Action item: Only one stretch of the data below is wanted: the lines starting at the one with "Given: Select Skip playing prompt in submenu" and ending at the one with "You are a computer-use agent. Viewport: 569px", both included, given again exactly.
### Data for this task
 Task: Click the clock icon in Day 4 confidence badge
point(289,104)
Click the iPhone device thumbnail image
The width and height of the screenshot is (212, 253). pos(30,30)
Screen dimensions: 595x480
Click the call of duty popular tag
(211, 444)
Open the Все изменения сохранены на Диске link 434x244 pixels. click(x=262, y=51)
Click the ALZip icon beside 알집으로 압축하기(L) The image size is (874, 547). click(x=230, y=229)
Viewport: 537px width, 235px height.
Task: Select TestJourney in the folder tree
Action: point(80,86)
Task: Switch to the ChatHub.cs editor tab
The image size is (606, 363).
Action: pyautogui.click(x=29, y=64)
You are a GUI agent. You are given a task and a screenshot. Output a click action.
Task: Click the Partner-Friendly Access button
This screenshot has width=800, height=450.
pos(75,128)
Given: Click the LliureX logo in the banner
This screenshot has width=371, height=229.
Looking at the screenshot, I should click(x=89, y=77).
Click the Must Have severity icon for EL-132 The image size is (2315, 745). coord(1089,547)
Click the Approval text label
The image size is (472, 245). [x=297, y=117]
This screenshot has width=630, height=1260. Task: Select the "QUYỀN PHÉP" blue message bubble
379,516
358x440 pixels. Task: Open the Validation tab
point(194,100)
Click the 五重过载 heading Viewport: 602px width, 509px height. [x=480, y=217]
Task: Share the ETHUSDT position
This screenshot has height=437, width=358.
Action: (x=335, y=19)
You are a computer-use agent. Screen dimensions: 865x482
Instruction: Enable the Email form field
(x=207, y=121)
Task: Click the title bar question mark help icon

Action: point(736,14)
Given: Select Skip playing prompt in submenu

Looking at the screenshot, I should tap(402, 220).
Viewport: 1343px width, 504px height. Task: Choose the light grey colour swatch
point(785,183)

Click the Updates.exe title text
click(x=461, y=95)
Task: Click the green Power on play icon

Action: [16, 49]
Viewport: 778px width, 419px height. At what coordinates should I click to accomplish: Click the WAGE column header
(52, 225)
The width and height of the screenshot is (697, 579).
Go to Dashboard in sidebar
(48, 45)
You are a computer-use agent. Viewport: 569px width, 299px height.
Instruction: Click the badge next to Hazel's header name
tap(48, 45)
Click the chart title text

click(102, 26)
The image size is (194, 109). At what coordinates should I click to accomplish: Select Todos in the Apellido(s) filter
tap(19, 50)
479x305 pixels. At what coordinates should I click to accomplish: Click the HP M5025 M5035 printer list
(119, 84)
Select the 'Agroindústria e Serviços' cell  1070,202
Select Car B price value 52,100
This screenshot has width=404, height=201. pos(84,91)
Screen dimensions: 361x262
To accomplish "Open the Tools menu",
######
Exercise output:
Given: Select Skip playing prompt in submenu

Looking at the screenshot, I should tap(402, 220).
Viewport: 1343px width, 504px height. Task: Choose the light grey colour swatch
point(785,183)

Click the Updates.exe title text
click(x=461, y=95)
Task: Click the green Power on play icon

Action: [16, 49]
Viewport: 778px width, 419px height. At what coordinates should I click to accomplish: Click the WAGE column header
(52, 225)
The width and height of the screenshot is (697, 579).
Go to Dashboard in sidebar
(48, 45)
You are a computer-use agent. Viewport: 569px width, 299px height.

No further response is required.